Try it
Give back the full material exactly. Omit no line.
----- Supplied entries -----
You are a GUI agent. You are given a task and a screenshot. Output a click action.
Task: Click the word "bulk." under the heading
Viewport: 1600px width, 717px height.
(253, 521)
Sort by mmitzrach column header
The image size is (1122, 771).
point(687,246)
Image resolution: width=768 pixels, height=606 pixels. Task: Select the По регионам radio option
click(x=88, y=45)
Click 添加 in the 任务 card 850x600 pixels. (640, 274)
-----
Solution
You are a GUI agent. You are given a task and a screenshot. Output a click action.
Task: Click the word "bulk." under the heading
Viewport: 1600px width, 717px height.
(253, 521)
Sort by mmitzrach column header
The image size is (1122, 771).
point(687,246)
Image resolution: width=768 pixels, height=606 pixels. Task: Select the По регионам radio option
click(x=88, y=45)
Click 添加 in the 任务 card 850x600 pixels. (640, 274)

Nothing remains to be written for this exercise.